Crie um “playbook” simples para motoristas:

  • Como estacionar com segurança e agilidade

  • Como abordar o cliente (script rápido)

  • Como registrar entrega (1 fluxo padrão)

  • O que fazer em caso de endereço errado

  • Como registrar ocorrência (com foto e motivo)

Ações que mais reduzem tempo por stop:

  • Conferência antes de sair (evita retorno)

  • Separação por sequência de entrega

  • Etiquetas visíveis (nome/bairro)

  • App de prova de entrega com poucos cliques

Para evoluir o controle do dia a dia e reduzir falhas operacionais, este conteúdo sobre gestão de entregas traz boas práticas úteis para transportadoras e frotas.

6) Planejamento de capacidade: express não é “apertar” o padrão

Muita operação tenta fazer express “cabendo” dentro da frota atual. Funciona no começo… até virar incêndio diário.

Como planejar capacidade de verdade:

  • Defina capacidade por região (urbana densa vs dispersa)

  • Separe “express crítico” de “express flexível”

  • Tenha frota dedicada nos horários de pico

  • Use backups sob demanda (parceiros) com regra clara

7) Microhubs e pontos de retirada (quando faz sentido)

Nem todo express precisa ser porta a porta.

Modelos como lockers, pontos de retirada e “out of home delivery” tendem a reduzir tentativas e melhorar custos, especialmente em áreas de difícil acesso.

Se a sua operação tem muito prédio sem portaria, zona com restrição ou cliente ausente com frequência, vale testar.

8) AI e analytics: como sair do modo “apagar incêndio”

Um salto real de eficiência acontece quando a operação passa a prever problemas antes que eles apareçam.

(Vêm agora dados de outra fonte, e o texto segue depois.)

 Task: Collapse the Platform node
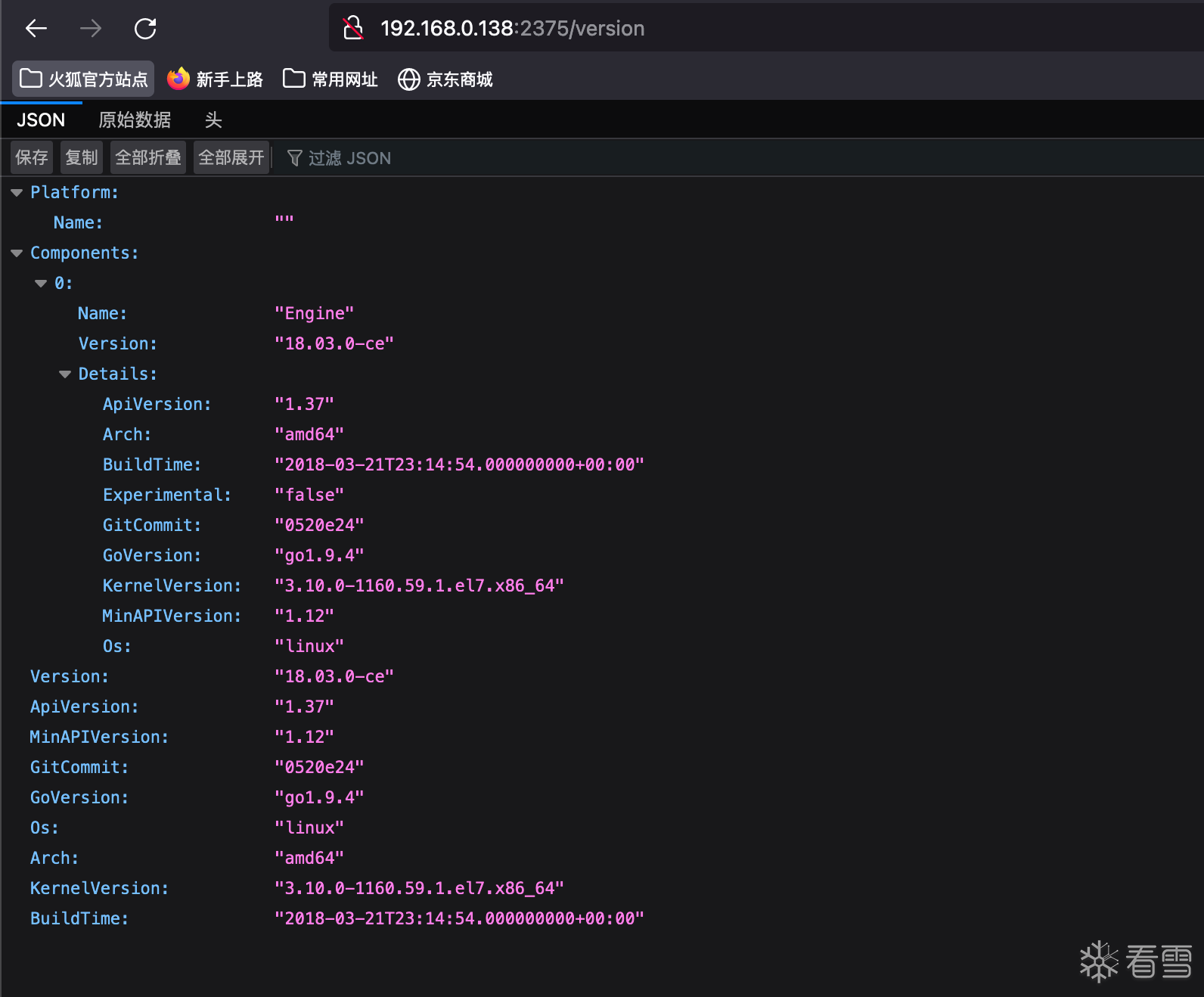pyautogui.click(x=17, y=193)
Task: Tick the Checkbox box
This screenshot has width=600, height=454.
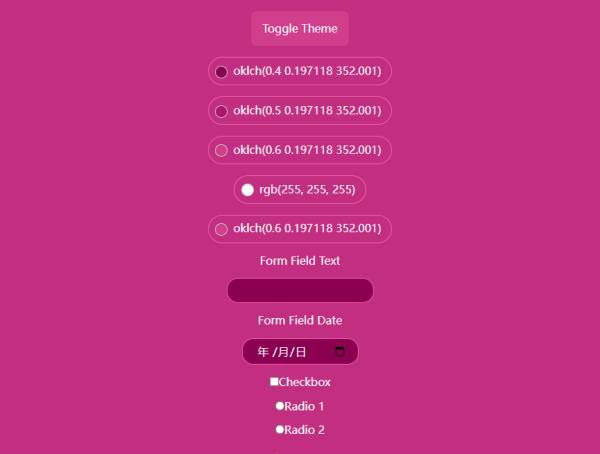Action: (x=274, y=382)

Onde a IA ajuda no delivery express:

  • Previsão de demanda por horário/região

  • Estimativa de tempo de chegada (ETA) mais precisa

  • Detecção de risco de atraso por rota

  • Balanceamento automático entre motoristas

  • Sugestão de replanejamento com base no cenário real

Essa combinação (roteirização + rastreio + decisões baseadas em dados) é o que separa operações “rápidas” de operações rápidas e lucrativas.

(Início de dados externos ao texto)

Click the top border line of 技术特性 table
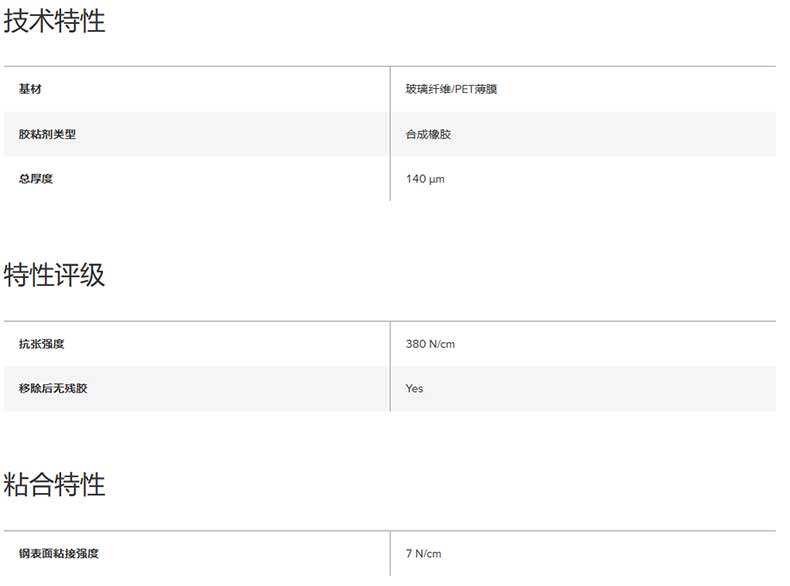Viewport: 790px width, 586px height. point(390,67)

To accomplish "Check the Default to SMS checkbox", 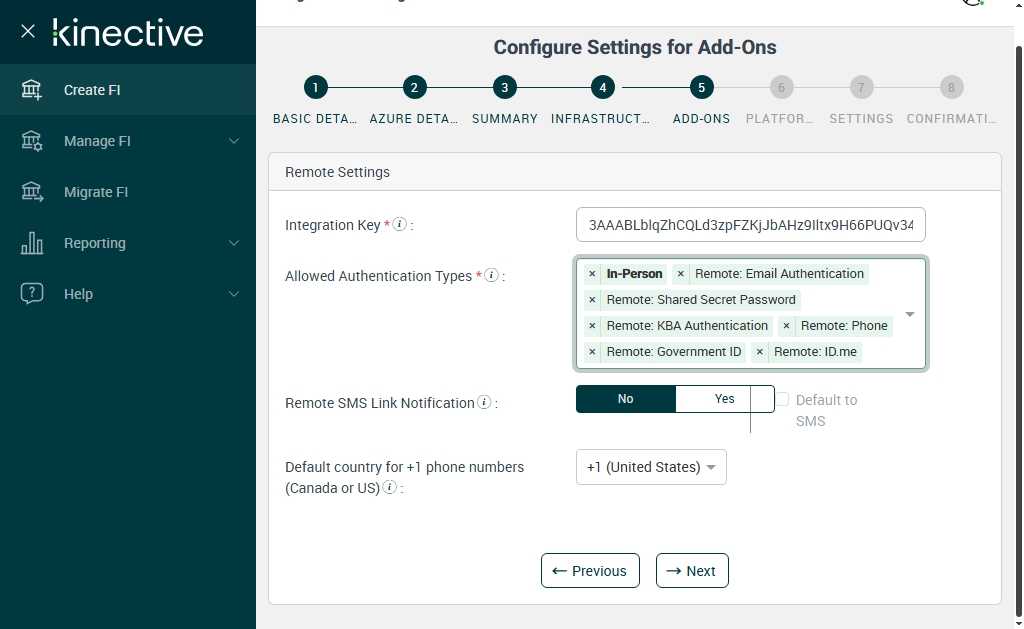I will pos(783,400).
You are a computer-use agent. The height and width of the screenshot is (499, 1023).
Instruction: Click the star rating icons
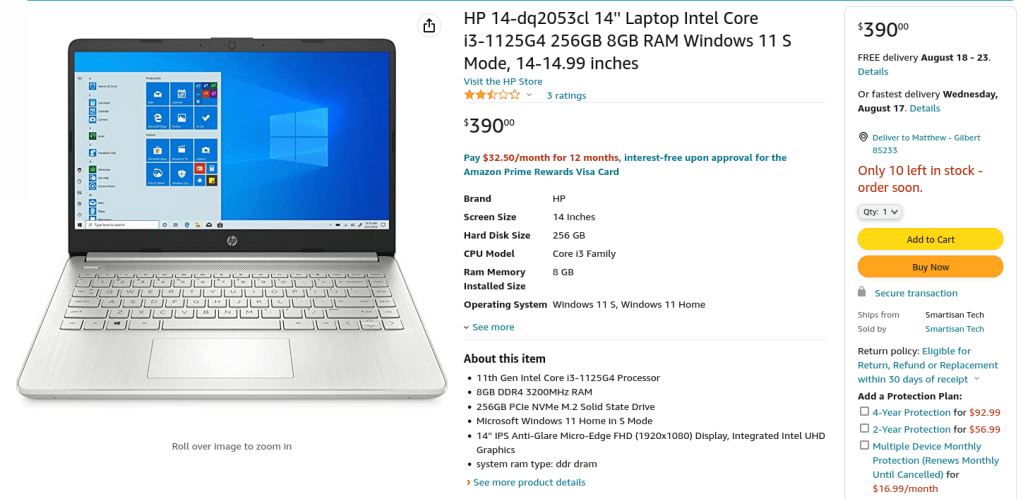492,95
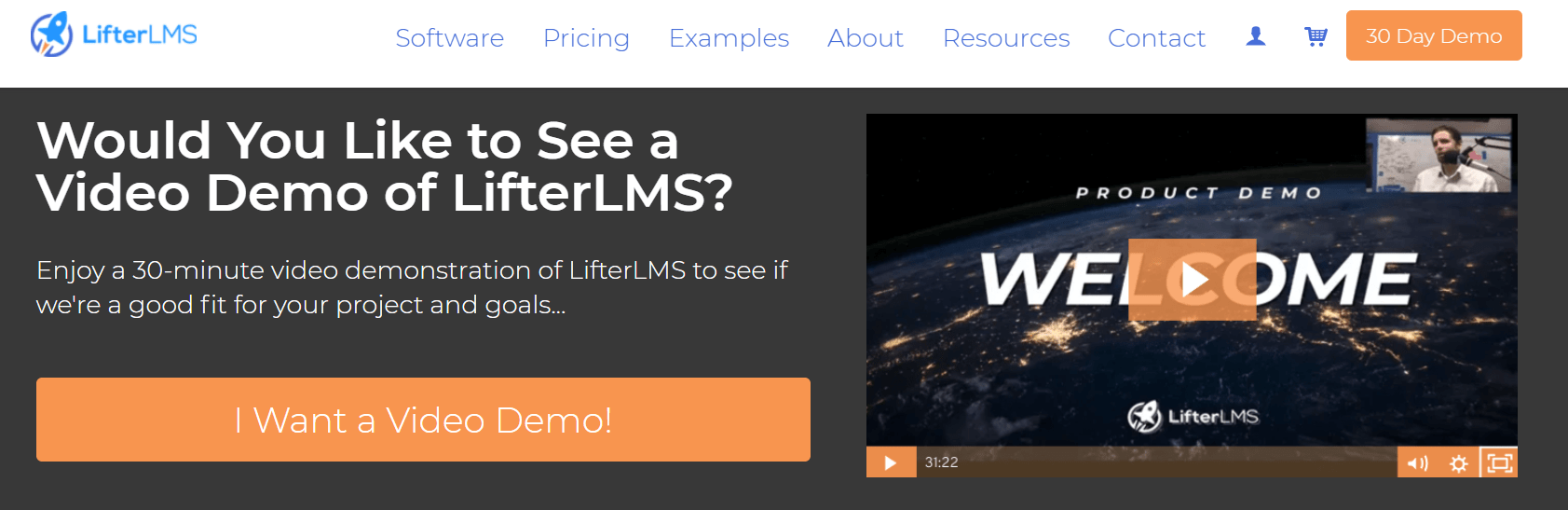Image resolution: width=1568 pixels, height=510 pixels.
Task: Click the LifterLMS watermark inside the video
Action: pyautogui.click(x=1193, y=416)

Para sair do modo “apagar incêndio” e ter mais controle sobre a operação, vale conhecer o Otimizador de Rotas da SimpliRoute, que utiliza tecnologia e inteligência artificial para ajudar na roteirização, reduzir quilômetros rodados e melhorar a eficiência das entregas na última milha.

Perguntas frequentes sobre delivery express

Delivery express é a mesma coisa que entrega no mesmo dia?

Nem sempre. Delivery express geralmente envolve prazo curto (horas) e alta previsibilidade. “Same-day” pode ser no mesmo dia, mas com janelas mais amplas.

O que mais impacta o custo no delivery express?

Normalmente reentregas, rotas mal planejadas, baixa densidade por rota, tempo de parada alto, combustível + improdutividade no trânsito.

Como melhorar o delivery express sem aumentar a frota?

O caminho mais consistente é melhor roteirização, reduzir falhas de primeira tentativa, padronizar processo de entrega, usar tecnologia de monitoramento e replanejamento em tempo real.